Before there was feudalism, there were feudal lords, so depending on the local political structure, the appropriate level of competition will be different right now, which is why the European Union joins in part because of competition with the United States and Asia now again, We are not in a situation where we have nations replacing other nations here, but I think the evidence is coming that the European Union is not functioning very well as a cohesive and cultural country. I know it works well as an economy, but in the European way? Europe? Do Europeans have a sense of being European first?
Are you willing to make sacrifices for Europe? Oh, okay, that wasn't my feeling, I mean my feeling that their national identities are stronger. Okay, okay, okay, what does that do? Oh yeah, all right, so Islam is yeah, okay, that's right, so there's nothing special about nations. I'm just saying that nations are the biggest level where I think you can really recruit all those tribal feelings. maybe Europe can do it one day, but I think it will not be tribal sentiments or European tribal Europeans or they tribal Italians and Swiss, the nation, Asian is under attack in Europe, tribalism and supranationalism, since what does what?

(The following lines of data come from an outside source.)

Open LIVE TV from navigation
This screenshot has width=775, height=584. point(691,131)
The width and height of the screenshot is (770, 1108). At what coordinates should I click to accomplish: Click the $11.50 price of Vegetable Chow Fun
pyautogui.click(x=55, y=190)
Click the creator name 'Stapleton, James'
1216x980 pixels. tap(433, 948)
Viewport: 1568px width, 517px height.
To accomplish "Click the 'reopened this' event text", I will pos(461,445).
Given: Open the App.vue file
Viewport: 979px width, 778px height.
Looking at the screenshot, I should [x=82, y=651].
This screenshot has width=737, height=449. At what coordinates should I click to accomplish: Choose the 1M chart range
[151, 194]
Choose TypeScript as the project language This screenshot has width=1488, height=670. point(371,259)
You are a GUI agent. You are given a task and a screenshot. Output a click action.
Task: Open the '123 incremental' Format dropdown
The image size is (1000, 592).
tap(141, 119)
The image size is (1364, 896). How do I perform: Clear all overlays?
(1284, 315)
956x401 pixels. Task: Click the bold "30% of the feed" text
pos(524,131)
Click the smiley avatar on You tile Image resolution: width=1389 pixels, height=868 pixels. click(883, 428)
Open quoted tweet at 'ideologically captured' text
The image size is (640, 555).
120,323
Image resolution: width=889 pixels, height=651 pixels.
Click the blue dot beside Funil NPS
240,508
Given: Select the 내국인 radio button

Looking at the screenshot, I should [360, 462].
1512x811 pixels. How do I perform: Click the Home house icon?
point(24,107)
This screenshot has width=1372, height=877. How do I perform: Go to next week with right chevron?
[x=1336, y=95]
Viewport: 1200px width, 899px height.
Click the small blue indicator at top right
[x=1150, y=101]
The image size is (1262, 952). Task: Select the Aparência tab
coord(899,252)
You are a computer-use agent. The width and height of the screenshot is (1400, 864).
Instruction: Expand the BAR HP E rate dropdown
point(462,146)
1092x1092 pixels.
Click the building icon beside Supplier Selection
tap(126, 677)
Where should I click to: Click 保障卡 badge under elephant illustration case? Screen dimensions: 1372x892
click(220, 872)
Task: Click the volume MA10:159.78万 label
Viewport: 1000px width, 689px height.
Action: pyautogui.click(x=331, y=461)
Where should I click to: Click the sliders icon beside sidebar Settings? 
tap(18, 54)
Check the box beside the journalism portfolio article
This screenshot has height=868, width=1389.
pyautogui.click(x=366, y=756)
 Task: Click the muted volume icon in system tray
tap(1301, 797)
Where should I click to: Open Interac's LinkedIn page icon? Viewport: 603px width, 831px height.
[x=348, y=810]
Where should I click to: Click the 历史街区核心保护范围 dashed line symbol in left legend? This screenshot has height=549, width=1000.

Safe human Europe is based on us, except I have the original 12 and there are a hundred and twenty-five tribes in Europe that you can go through, you can ignore them, they look different and these are the people who have decided to put down Iran to cooperate. as groups, yes, okay and they are in shock, oh yes, as an economic unit, okay, others others are okay, are there other Europeans here who can weigh in on this or does European identity really activate the tribal 'there is no sin of the same way as the nation?' the states do it the same way sure it's an emergency thank you what you've gone can only happen at this level it can't happen you don't like your bank I can't see any before it's ready ok I think he said If Europe feels it has competed with United States, then it might happen that we agree with my view that nation-states are whatever the level of competitive intrigue is, that's where that's the highest level you can get to for this tribal identity, I thought.
I mean, you're right, did you try the dances of the United States when they first formed well? All this, thank you. Very fun, at least the additional areas of difficulty in Europe are that you have these four languages, a communication, well, there are many more things happening in Europe. I mean, America is a unique case of not having much of the original, having many kinds of natural tribal markers of race, language, religion, and therefore maybe becoming super patriotic. and enshrine the founding fathers on the flag and we do all these other things. I mean, Robert Bellah calls it the American civil religion.
We have to fake it because we don't have much of it completely separated faster than anyone else. nation state or base, but they exist because the location is close, you know, the Roman Empire faced a lot of external pressures, but I would be curious to know if in the Roman Empire everyone felt like they were Roman or if it worked because they sort of left. each group could keep their gods, they could know if it's something like with Europe, you know, it somehow successfully took advantage of lower level identities and got people to form a kind of union of traditions, that's a question for historians , not for me, okay, no, we.